### EXERCISE DIRECTIONS
Read the lines below. Copy out any that hold the string "gear".

(LISTED ENTRIES Opens)

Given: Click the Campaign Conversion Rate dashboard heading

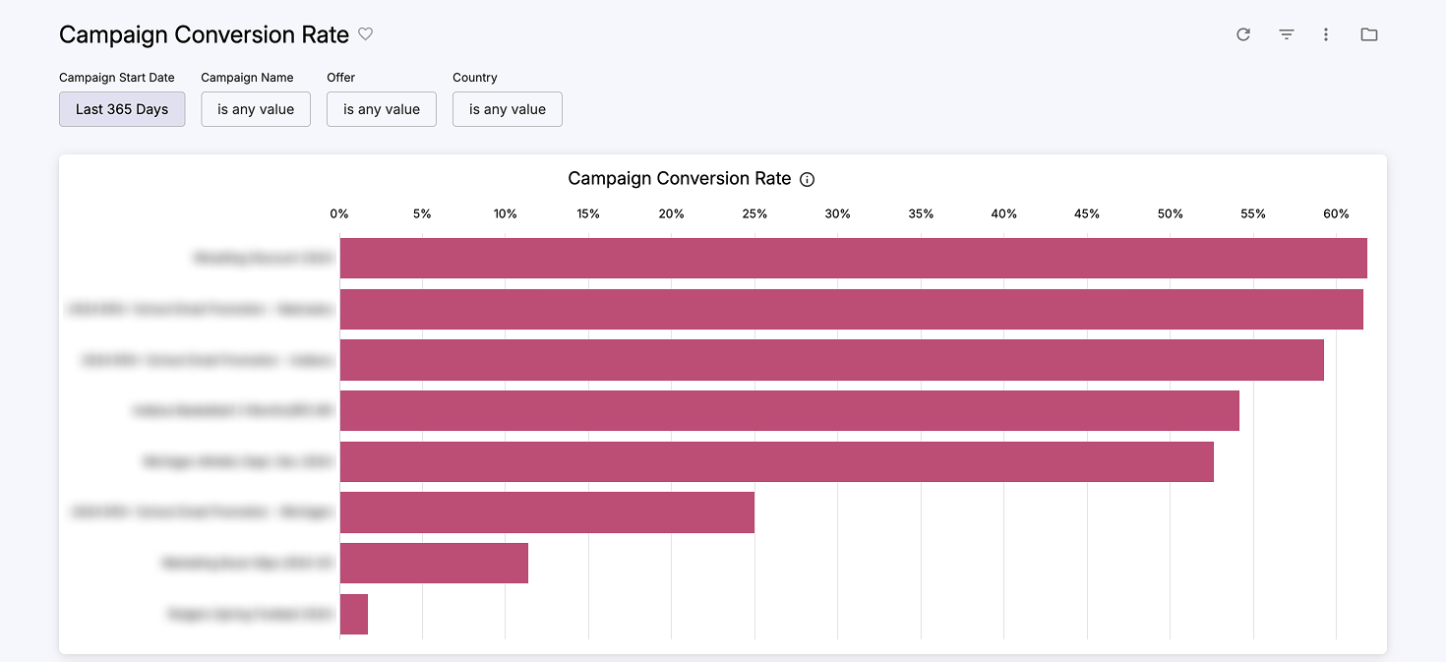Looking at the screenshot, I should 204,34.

(LISTED ENTRIES Closes)
(LISTED ENTRIES Opens)

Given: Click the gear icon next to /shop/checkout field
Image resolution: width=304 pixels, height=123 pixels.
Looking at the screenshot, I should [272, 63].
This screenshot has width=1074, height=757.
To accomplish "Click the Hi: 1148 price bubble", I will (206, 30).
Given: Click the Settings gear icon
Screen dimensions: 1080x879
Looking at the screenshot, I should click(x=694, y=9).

(LISTED ENTRIES Closes)

### SOLUTION FOR THIS EXERCISE
Given: Click the gear icon next to /shop/checkout field
Given: Click the Settings gear icon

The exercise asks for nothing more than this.